Representatives from three Quebec City theatres said Wednesday a recent court ruling that upheld fines they received for allowing actors to smoke onstage will reduce creative choices and take some of the magic out of live performances.

The theatres had challenged the $500 fines on the grounds that the penalties were a violation of their freedom of expression.

But the act of smoking is not itself a form of expression, Quebec court Judge Yannick Couture wrote in his decision released Tuesday. The issue, he said, was not whether actors could play characters who smoke; rather, it was about how actors portray smoking onstage.

Quebec law permits actors to portray characters who smoke or to simulate smoking, "which constitutes the expressive content that is not banned," Couture wrote. "The ban is on the projection or inhalation of smoke from a tobacco product in a public place."

Smoking during a theatrical performance "is not expressive content, because no message is conveyed," he added.
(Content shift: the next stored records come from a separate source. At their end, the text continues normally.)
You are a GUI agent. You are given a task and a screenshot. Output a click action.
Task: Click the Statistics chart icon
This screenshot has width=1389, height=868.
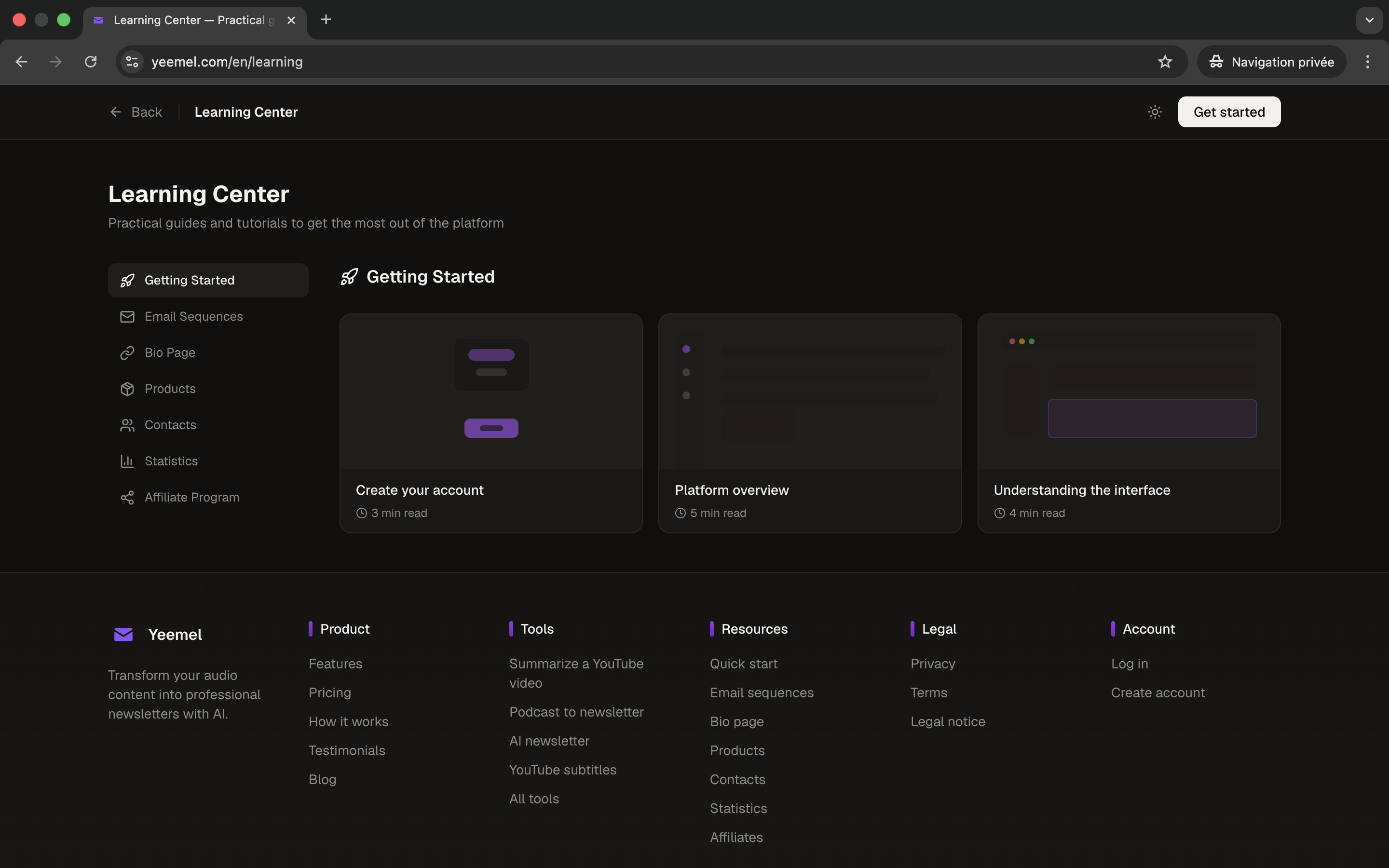click(127, 461)
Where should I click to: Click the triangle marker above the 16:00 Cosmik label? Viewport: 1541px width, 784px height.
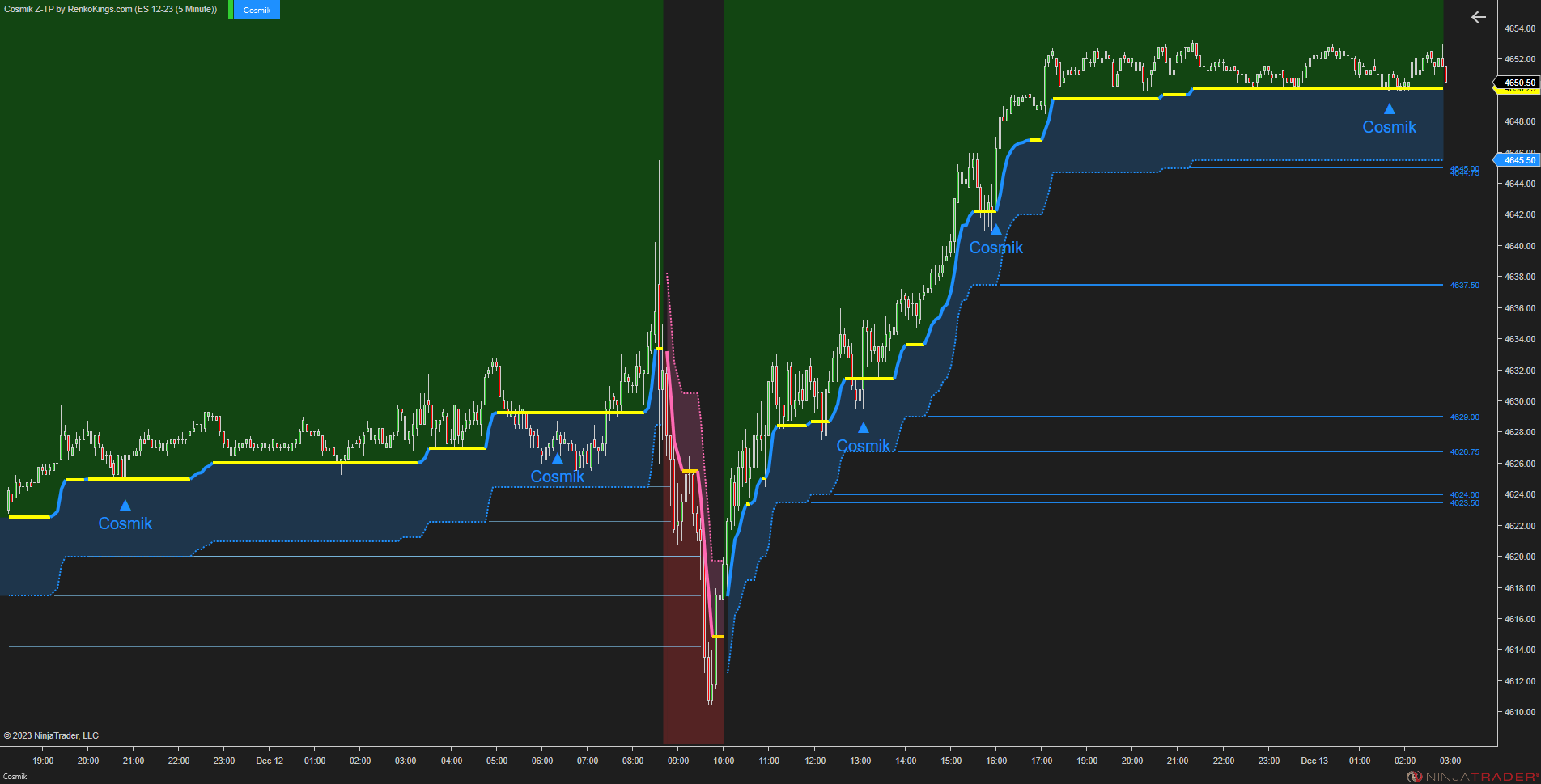tap(995, 229)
Quebec's Tobacco Control Act stipulates that any products “that are put to one’s mouth to inhale any substance that may or may not contain nicotine” are forbidden in “enclosed spaces where activities of a sports or recreational, judicial, cultural or artistic nature are presented” or in any enclosed space where the public is admitted.

Louis-Philippe Lampron, a lawyer who helped represent the theatres, said Wednesday that context needs to be taken into account when the smoking ban is being enforced. Lampron, who is also a human rights professor at Université Laval, said that normally in cases involving charter rights, the judge first considers whether a right is being violated and then decides whether that violation is justified.

In this case, the judge decided that smoking wasn't a form of expression, even though smoking onstage is the result of a decision by the writer, director or other people working on the play, Lampron said.

"I'm really surprised by the decision and I think it sets a dangerous precedent for the artistic creators involved in all kinds of living arts," he said in an interview.

#Quebec court upholds fines to theatres where actors smoked during performances. #Smoking #Tobacco

Anne-Marie Olivier, the artistic director of Théâtre du Trident, one of the three theatres fined, said the smoking scene in her theatre's production revealed how a character — an opera singer who had decided to stop singing — was sabotaging herself.

"When a performer decides to smoke onstage in character, it's to say something specific to the viewer," she said in an interview Wednesday. "For me, it has a specific meaning, so it's not true that it doesn't have meaning or it's not expressive.

"When we say to artists, 'you can't portray something realistically,' that's censorship."

Couture wrote in his decision that theatres could find other ways to depict smoking, including using special effects. He noted that they regularly find ways to show other illegal activities onstage, such as murder and drug use.

In all three cases, the actors were smoking cigarettes containing the herb sage, not tobacco, when the fine was issued.

"It's the only tobacco-free alternative we have," Olivier said. "If we had something else where we could create the hyperrealistic effect where you can inhale and exhale something, we would certainly use it."

Marc Gourdeau, the general and artistic director of Premier Acte theatre, which was also fined, said smoking can help the characterization of a character, era or a feeling. Using less-realistic props would "break the magic" and take people out of the moment, he said.

When Premier Acte theatre was fined in 2018, a Health Department spokeswoman said allowing smoking of anything in a location where it is forbidden violates the law.

Michel Nadeau, artistic director of Théâtre La Bordée, the other theatre to be fined, said representatives from the three theatres were to meet on Wednesday to decide what steps they would take next, adding that they hadn't decided whether they would appeal.